Em um dos diálogos, que ocorreu em setembro de 2023, Oliveira comentou com um coronel sobre o fato de um ‘kid preto’ ser alvo da Operação Lesa Pátria, suspeito de ser um idealizador dos atos golpistas de 8 de janeiro. Eles afirmaram que “o mal não recua” e questionaram que haveria “algum contraponto do bem”. “Estamos no alvo”, escreveu Oliveira – o que, segundo a PF, revela a preocupação do major em relação às investigações que avançavam.
Além disso, Rafael compartilhou com outros dois coronéis e o capitão Lucas Garellus a entrevista em que o ministro Alexandre de Moraes, no início do ano, revelou a descoberta do plano de prisão e assassinato contra ele. Lucas foi alvo de buscas na Operação Contragolpe, sob suspeita de ter auxiliado em ação de monitoramento de Moraes. Sua defesa também não foi encontrada.

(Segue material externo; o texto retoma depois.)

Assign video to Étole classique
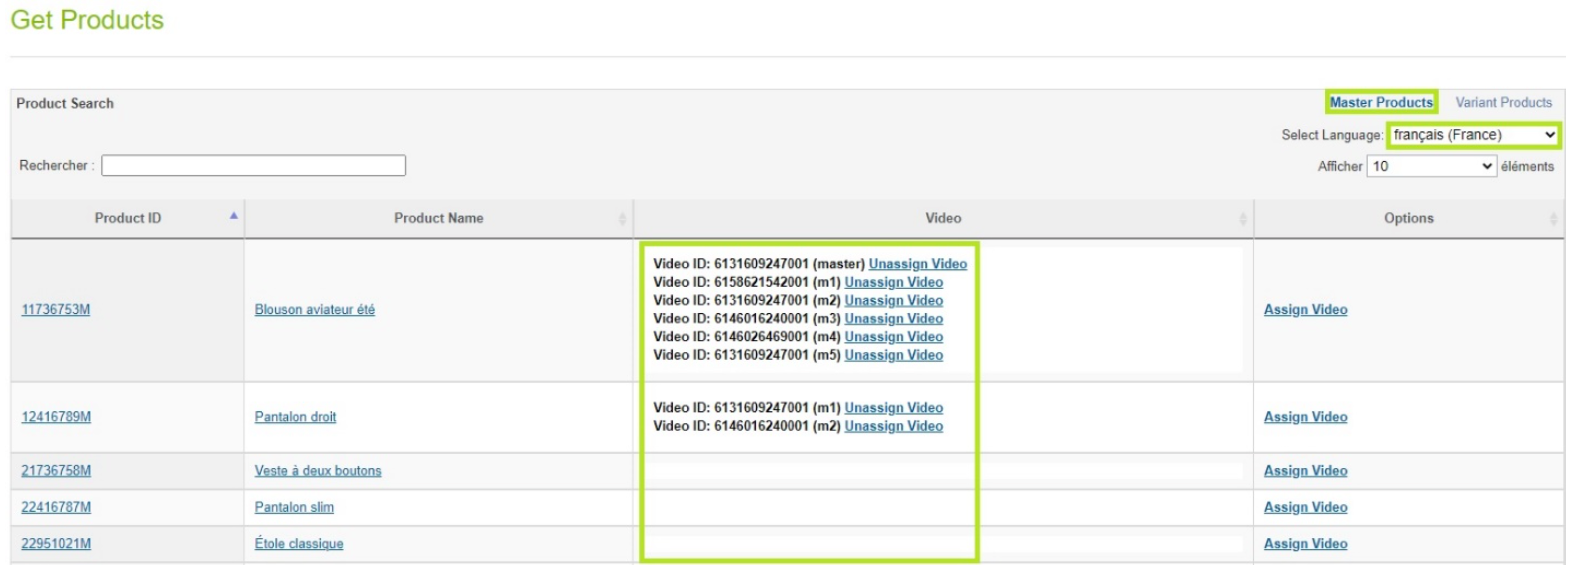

Algumas mensagens ainda foram registradas no grupo de WhatsApp de bolsonaristas chamado ‘Dosssss!!!. Nele, o major Rodrigo Bezerra Azevedo – que também participou da ação ‘Copa 2022′, segundo a PF – externou, nos últimos dias de 2022, a frustração pelo fato de as Forças Armadas não terem aderido ao intento golpista. No dia 30 de dezembro, quando Bolsonaro partiu para os Estados Unidos, ele escreveu: “Rapaziada esse grupo aqui pra mim perdeu a finalidade… deixo aqui um abraço pra FE de verdade que fizeram o que podiam pra honrar o próprio nome e as Forças Especiais…qq coisa estou no privado!!Força!!”

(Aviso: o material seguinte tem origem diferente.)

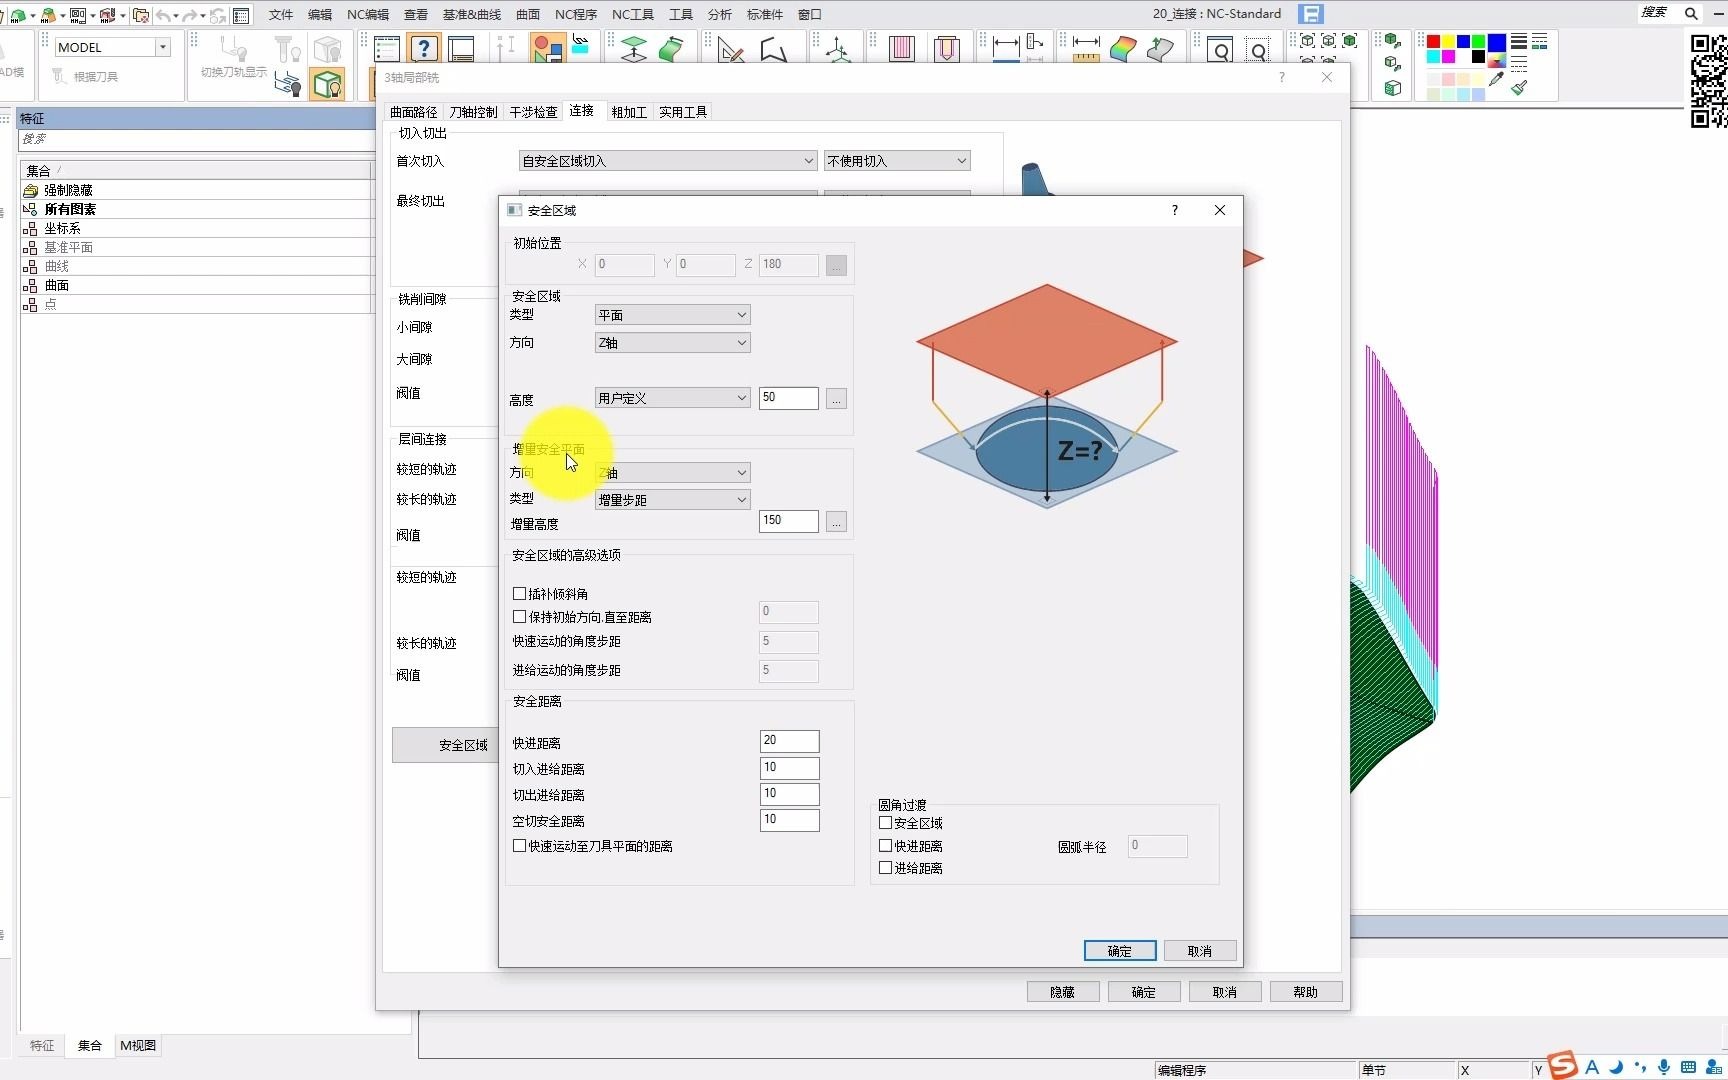Click the question mark help toolbar icon
1728x1080 pixels.
424,49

Núcleo de Oficiais de Alta Patente
Segundo a PF, Mário Fernandes – alvo principal da Operação Contragolpe – seria um dos integrantes do Núcleo de Oficiais de Alta Patente identificado no bojo das investigações sobre a tentativa de golpe supostamente gestada no governo Jair Bolsonaro. A maioria dos militares citados como membros de tal grupo foram alvo da Operação Tempus Veritatis, em fevereiro.
Os investigadores apontam que os integrantes do núcleo, “utilizando-se da alta patente militar que detinham, agiram para influenciar e incitar apoio aos demais núcleos de atuação por meio do endosso de ações e medidas a serem adotadas para consumação do Golpe de Estado”
Nesse ponto, além de Mário, a PF cita: o almirante Almir Garnier Santos, que foi comandante da Marinha entre abril de 2021 e dezembro de 2022 e teria, segundo o delator Mauro Cid, colocado suas tropas à disposição para Bolsonaro dar início a um golpe de Estado após as eleições; e o Laércio Vergilio, coronel da reserva que trocou mensagens sobre o golpe com Ailton Gonçalves Moraes Barros – capitão que foi expulso do Exército e foi preso na investigação sobre fraudes no cartão de vacinação do ex-presidente.
Também são mencionados os generais: Paulo Sérgio Nogueira, ex-ministro da Defesa que enviou uma relatório ao Tribunal Superior Eleitoral lançando suspeitas sobre o pleito, sem provas; Walter Braga Netto, ex-ministro da Defesa que foi vice na chapa de Bolsonaro nas eleições de 2022 e recebeu uma reunião, em sua casa, na qual foi aprovada o plano de ação de ‘kids pretos’ contra Moraes (o qual era parte de um plano maior para o assassinato de Lula e Alckmin); e general Estevam Theóphilo, que era chefe do Comando de Operações Terrestres do Exército (Coter), teria concordado com a ideia de um golpe em uma conversa com o ex-presidente e seria o responsável por arregimentar os ‘kids pretos’ na ação contra Moraes.
Todos os citados em investigações anteriores da PF sempre negaram o cometimento de crimes.